Lines of the data that contain the word "option" are the ones to copy.
※ ※ ※
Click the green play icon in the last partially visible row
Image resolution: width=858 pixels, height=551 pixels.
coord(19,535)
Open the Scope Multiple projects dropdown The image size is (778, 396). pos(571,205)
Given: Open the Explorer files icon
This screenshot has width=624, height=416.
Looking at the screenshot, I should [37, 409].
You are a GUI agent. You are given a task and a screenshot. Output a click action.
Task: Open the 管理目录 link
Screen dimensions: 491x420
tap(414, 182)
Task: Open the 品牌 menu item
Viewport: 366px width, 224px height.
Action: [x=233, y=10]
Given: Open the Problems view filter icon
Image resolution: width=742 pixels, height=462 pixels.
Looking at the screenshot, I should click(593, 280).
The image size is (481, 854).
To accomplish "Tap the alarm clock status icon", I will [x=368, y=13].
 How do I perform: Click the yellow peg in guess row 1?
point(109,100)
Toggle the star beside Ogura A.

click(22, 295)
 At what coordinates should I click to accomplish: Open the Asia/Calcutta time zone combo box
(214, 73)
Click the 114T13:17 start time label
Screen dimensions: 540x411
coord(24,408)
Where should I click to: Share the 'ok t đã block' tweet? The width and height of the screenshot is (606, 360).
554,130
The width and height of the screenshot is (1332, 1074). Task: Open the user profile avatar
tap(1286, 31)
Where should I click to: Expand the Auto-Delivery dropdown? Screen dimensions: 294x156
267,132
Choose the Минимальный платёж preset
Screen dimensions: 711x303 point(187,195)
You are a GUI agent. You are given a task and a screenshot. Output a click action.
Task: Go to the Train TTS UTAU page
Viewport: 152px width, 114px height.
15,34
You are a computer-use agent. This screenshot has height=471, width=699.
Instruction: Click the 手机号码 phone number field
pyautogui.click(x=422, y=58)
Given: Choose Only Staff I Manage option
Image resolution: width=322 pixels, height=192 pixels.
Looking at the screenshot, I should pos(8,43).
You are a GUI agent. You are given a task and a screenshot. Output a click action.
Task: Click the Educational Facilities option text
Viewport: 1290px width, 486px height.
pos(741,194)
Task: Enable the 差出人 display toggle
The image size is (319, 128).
※ ※ ※
## [Your solution]
Given: Choose Only Staff I Manage option
Task: Click the Educational Facilities option text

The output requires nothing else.